ロックスター、志磨遼平の孤高に至る物語。自叙伝『ぼくだけはブルー』で何を描いたのか
幼少期を描くことと、『ぼくだけはブルー』の意味
―先ほども触れましたが、『ぼくだけはブルー』では幼少期の記述もあって、とても面白く読ませていただきました。 志磨:そのあたりは難しかったですね。「ミュージシャンの自伝、幼少期のところ飛ばして読みがち」ってありませんか。音楽にまつわるエピソードが出てくるところまで飛ばして読んじゃう。 「俺が生まれた街は……」とか「俺のおふくろは……」みたいなパートは、よっぽどじゃないと興味が持てない。だから、幼少期の記述をどれぐらい膨らませるかは悩みながら書きました。 ―『ぼくだけはブルー』の最終章あたり、ドレスコーズの初期メンバーが全員脱退するところの記述で、幼少期の自分と変わっていなかった、地続きであったというような文章もありました。そういうふうにつながっていくのかと、厚みを感じました。 志磨:そう。それが本当に、(メンバー全員脱退の)当時の実感で。バンドを始めるまでは誰にも心を開かない内気な子どもだった自分が、あれよあれよと別人のようになって、性格もずいぶん陽気で社交的になったもんだと思っていたのですが。

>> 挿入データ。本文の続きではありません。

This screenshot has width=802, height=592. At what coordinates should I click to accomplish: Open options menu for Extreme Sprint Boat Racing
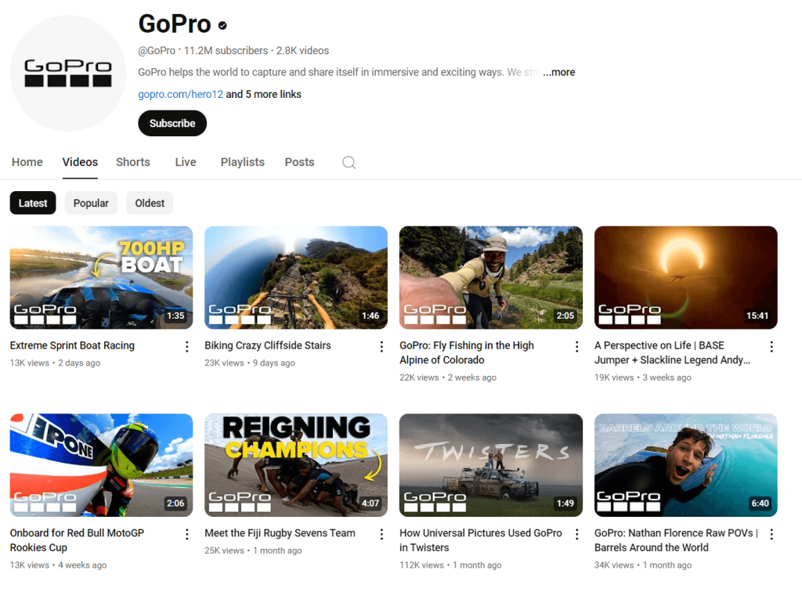point(186,346)
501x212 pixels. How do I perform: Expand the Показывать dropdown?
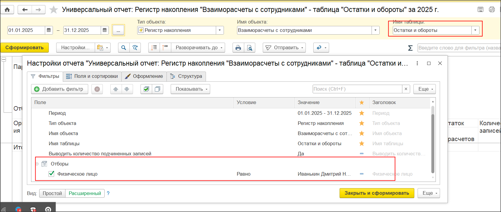click(190, 89)
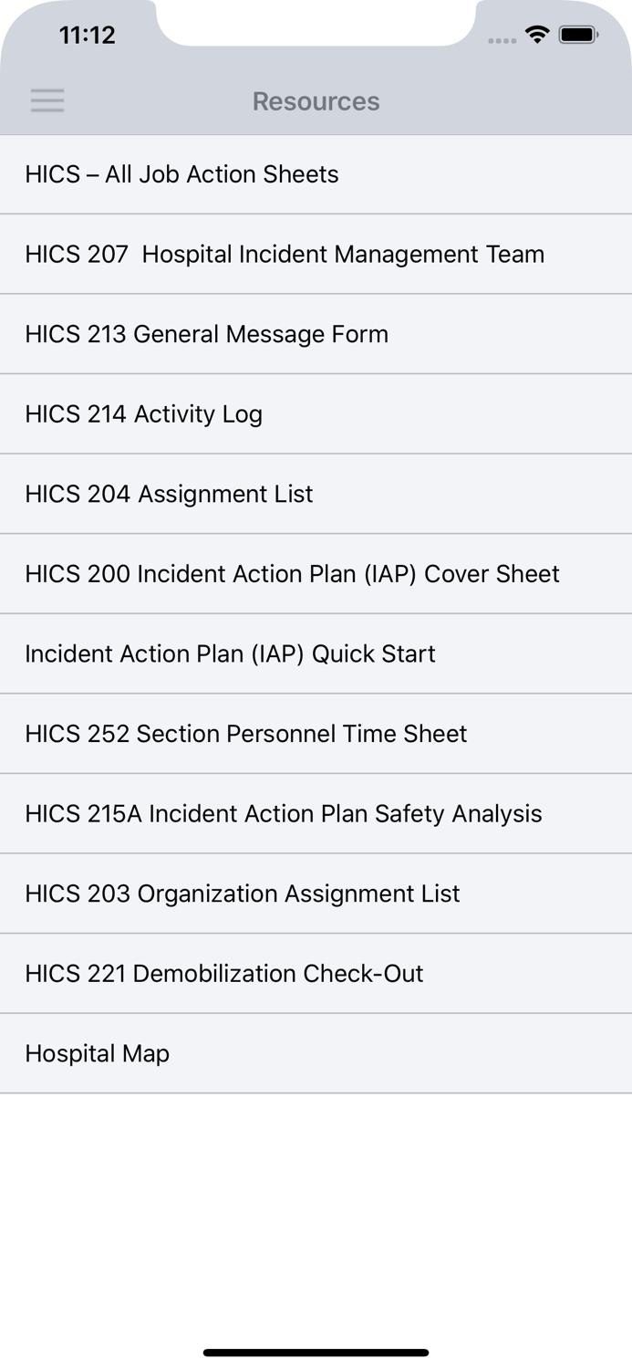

ところがどっこい、幼少期の頃から何ひとつ変わってないじゃないかってことを初期メンバーといると痛感しまして。なので、小さい頃の話をしておかないと、のちのちその話につながらないんです。 どうしても逃れられない運命というんでしょうか。かと言って、それが不幸というわけではないし、トラウマというほどでもないんですけど……。どうも僕の性格、性質みたいなものが、幼少期の時点で決まったんだなというのが。 ―『ぼくだけはブルー』というタイトルは、小学生時代、志磨さんだけが青いランドセルを選んだことと、高校入学時に1人だけ髪の毛が青かったことからきていますよね。 志磨:それもそうですし、憂鬱の「ブルー」ともかかっています。なぜか、僕だけ――僕は人見知りの気もあるので――みんながワーッと盛り上がっていると、なぜか塞ぎ込んで1人で落ち込んでしまうっていう。最初は別のタイトルも考えていたんですけど、書いてるうちにふと『ぼくだけはブルー』っていうのは、いいかもしれないと思ったんです。